**Tarefas:**
[1] Segundo o texto fornecido, quantos brasileiros ocuparão postos nas seções eleitorais em 2 de outubro?
[2] Reescreva o trecho do texto fornecido que começa em "Numa eleição marcada" e vai até "lançado em 2004.", substituindo "eleitores" por "cidadãos".

Numa eleição marcada pela polarização e precedida de ataques recorrentes e infundados do presidente Jair Bolsonaro (PL) às urnas eletrônicas, eleitores que vão atuar como mesários lidam com sentimentos conflitantes: ao mesmo tempo em que estão apreensivos, destacam a vontade de participar do processo eleitoral para ajudar a garantir que ocorra dentro da lei. Em 2 de outubro, de acordo com o Tribunal Superior Eleitoral (TSE), 1,7 milhão de brasileiros ocuparão seus postos nas seções eleitorais — desses, 848 mil (48%) como voluntários. O número dos que quiseram trabalhar no pleito quase dobrou em relação às eleições de 2018, que registrou 432 mil. O programa de voluntariado foi lançado em 2004.

Novas regras criadas pelo TSE para este ano — como a proibição de entrar na cabine de votação com o telefone celular — deixaram o clima ainda mais tenso. Em 2018, houve casos de eleitores que tiraram selfies ou fotografaram a tela da urna, comprometendo o sigilo do voto. Há ainda a possibilidade de ataques às urnas, preocupação de mesários ouvidos pelo GLOBO.

Atentos aos riscos a que os mesários estarão expostos, Tribunais Regionais Eleitorais (TREs) adotaram medidas inéditas de segurança. Mesários convocados e voluntários estão assistindo a vídeos sobre como devem reagir a determinados comportamentos. Há ainda esquemas especiais de policiamento para dar suporte às zonas eleitorais.

Como foi a participação de voluntários nas últimas eleições — Foto: Editoria de arte

Formada em Serviço Social, Anna Paula Nascimento, de 40 anos, tornou-se voluntária neste ano para acompanhar o filho André Luiz Moraes, de 18, que foi convocado pela Justiça Eleitoral e vai votar pela primeira vez. Embora considere a função de extrema importância, foi o medo de violência que a fez virar mesária.

— Queria ficar perto do meu filho, que é novo e ingênuo — diz Anna Paula, ao explicar que o filho é disléxico. — Tenho medo por causa do cenário polarizado.

**Extrato dos dados:**
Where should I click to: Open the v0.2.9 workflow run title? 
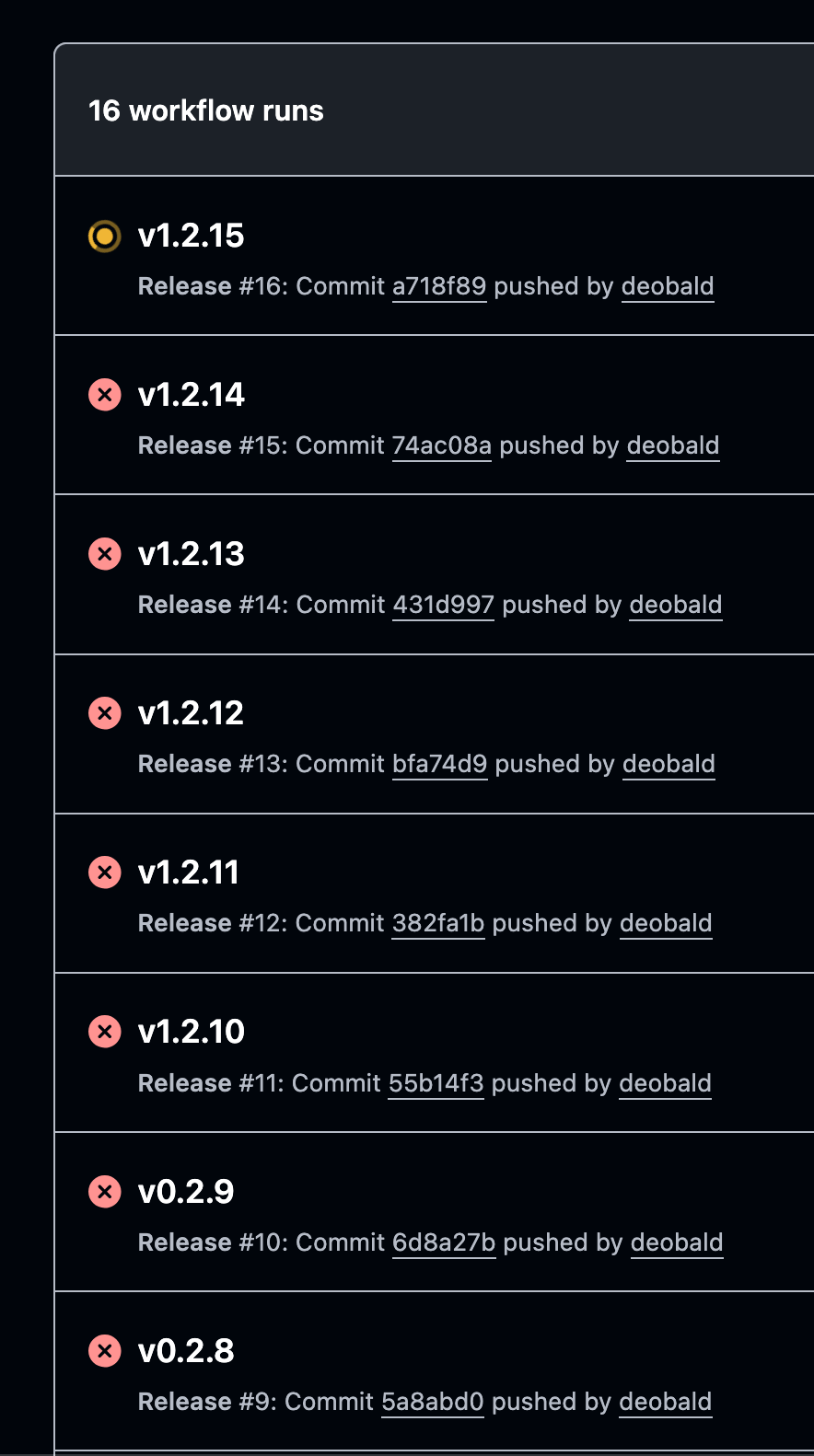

**Respostas dos exercícios:**
[1] 1,7 milhão de brasileiros.

[2]
Numa eleição marcada pela polarização e precedida de ataques recorrentes e infundados do presidente Jair Bolsonaro (PL) às urnas eletrônicas, cidadãos que vão atuar como mesários lidam com sentimentos conflitantes: ao mesmo tempo em que estão apreensivos, destacam a vontade de participar do processo eleitoral para ajudar a garantir que ocorra dentro da lei. Em 2 de outubro, de acordo com o Tribunal Superior Eleitoral (TSE), 1,7 milhão de brasileiros ocuparão seus postos nas seções eleitorais — desses, 848 mil (48%) como voluntários. O número dos que quiseram trabalhar no pleito quase dobrou em relação às eleições de 2018, que registrou 432 mil. O programa de voluntariado foi lançado em 2004.